Thomas Sutton (1532 – 12 December 1611) was an English civil servant and businessman, born in Knaith, Lincolnshire. He is remembered as the founder of the London Charterhouse and of Charterhouse School.

==Life==
Sutton was the son of an official of the city of Lincoln, and was educated at Eton College and at St John's College, Cambridge. For much of his life he held the prestigious role of Master of the Ordnance in the North, which meant that he was responsible for military supplies and fortification in the north of England. He also obtained the lease of the manors of Whickham and Gateshead, just south of Newcastle, in 1578, and so gained much of his early wealth from the coal mines in the area and from the sale of this lease five years later.

In 1582, he married Elizabeth, the daughter of John Gardiner of Chalfont St Giles, Bucks and the widow of John Dudley of Stoke Newington. Dudley was a distant cousin of the earls of Warwick and Leicester, who had amassed a considerable fortune and this marriage more than doubled Sutton's annual rent income.

Sutton's connections to the Dudley family were strong throughout his life. Early in his career, Sutton had held a post under the Earl of Warwick, who then helped him to the post of Master of Ordnance in the North in 1569, and the Earl of Leicester, a favourite of Elizabeth I, was instrumental in gaining Sutton the lease of Whickham and Gateshead.

Sutton bought Howard House from the Earl of Suffolk, which occupied the site of a former Carthusian Monastery on the outskirts of the City of London. Although dissolved by Henry VIII, parts of the monastery still survived. Sutton also purchased the manor of Castle Campes in Cambridgeshire, which had been in possession of the de Vere family for over five hundred years, and, among other landholdings, he also owned the manors of Haddock, Littlebury, and Balsham, all near Saffron Walden in Essex.

→ **TASK DIRECTIONS**
Can you update the part of the Thomas Sutton text that begins with "Thomas Sutton (1532" and ends with "of Charterhouse School.", replacing "businessman" with "merchant"?

→ **SOURCE DATA**

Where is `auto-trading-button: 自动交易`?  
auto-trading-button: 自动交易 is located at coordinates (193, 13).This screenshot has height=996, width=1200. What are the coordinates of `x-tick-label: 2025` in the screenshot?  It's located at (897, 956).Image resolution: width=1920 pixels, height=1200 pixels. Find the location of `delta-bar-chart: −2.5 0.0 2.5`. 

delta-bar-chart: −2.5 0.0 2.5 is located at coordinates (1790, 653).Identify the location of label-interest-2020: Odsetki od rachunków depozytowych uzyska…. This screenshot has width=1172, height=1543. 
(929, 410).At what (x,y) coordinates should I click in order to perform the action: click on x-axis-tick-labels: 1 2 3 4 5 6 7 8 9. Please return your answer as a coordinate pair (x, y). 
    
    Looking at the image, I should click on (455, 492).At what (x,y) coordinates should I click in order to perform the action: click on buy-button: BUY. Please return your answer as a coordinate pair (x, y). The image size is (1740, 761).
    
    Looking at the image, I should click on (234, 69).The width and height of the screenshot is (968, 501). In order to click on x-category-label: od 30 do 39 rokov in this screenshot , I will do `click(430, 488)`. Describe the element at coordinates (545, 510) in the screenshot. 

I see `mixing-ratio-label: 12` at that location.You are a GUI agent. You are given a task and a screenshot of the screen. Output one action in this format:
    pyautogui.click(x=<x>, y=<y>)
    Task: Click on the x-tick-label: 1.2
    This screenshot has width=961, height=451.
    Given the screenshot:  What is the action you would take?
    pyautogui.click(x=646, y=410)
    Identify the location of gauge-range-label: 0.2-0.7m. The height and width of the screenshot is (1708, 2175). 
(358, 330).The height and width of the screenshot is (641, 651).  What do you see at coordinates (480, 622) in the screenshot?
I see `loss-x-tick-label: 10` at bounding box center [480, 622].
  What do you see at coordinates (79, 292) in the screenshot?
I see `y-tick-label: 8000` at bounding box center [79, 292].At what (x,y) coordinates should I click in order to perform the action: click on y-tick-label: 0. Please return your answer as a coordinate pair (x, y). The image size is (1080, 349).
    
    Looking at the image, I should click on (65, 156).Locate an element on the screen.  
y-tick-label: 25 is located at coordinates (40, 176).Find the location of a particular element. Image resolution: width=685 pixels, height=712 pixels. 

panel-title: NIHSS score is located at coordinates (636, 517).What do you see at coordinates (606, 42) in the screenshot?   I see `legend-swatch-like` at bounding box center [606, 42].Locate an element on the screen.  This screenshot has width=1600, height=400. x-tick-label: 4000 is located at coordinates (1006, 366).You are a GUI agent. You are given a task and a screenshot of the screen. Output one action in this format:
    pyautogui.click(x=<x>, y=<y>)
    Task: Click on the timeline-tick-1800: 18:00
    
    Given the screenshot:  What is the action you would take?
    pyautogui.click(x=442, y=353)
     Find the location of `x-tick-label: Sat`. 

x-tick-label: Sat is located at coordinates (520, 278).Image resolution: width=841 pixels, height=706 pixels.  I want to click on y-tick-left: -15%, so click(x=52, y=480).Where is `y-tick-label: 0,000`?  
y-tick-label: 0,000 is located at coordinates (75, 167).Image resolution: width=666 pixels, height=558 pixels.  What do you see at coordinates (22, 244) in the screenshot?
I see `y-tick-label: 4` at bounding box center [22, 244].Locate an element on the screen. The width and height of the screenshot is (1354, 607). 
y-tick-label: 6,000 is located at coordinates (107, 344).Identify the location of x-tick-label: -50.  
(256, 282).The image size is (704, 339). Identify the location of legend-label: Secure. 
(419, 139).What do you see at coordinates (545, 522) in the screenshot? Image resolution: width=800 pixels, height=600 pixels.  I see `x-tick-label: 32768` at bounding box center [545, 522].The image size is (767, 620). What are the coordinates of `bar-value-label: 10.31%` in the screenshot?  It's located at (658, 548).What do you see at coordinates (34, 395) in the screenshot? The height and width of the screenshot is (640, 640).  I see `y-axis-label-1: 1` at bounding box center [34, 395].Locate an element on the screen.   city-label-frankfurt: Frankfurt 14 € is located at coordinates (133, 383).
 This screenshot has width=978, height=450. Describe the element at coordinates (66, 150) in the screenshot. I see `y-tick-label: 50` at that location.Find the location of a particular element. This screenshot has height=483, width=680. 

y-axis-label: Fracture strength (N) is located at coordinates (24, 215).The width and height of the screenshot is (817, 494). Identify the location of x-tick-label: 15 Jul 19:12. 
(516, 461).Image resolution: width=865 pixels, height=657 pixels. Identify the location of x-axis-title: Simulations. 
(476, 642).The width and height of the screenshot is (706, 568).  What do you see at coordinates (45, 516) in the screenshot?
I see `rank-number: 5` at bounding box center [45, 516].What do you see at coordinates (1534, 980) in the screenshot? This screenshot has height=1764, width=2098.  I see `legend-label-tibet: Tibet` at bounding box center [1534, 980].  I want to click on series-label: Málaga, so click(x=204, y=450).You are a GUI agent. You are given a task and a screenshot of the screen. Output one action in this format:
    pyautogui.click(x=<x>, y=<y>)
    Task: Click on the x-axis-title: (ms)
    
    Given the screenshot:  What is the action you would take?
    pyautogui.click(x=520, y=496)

→ **WRITTEN REPLY**
Thomas Sutton (1532 – 12 December 1611) was an English civil servant and merchant, born in Knaith, Lincolnshire. He is remembered as the founder of the London Charterhouse and of Charterhouse School.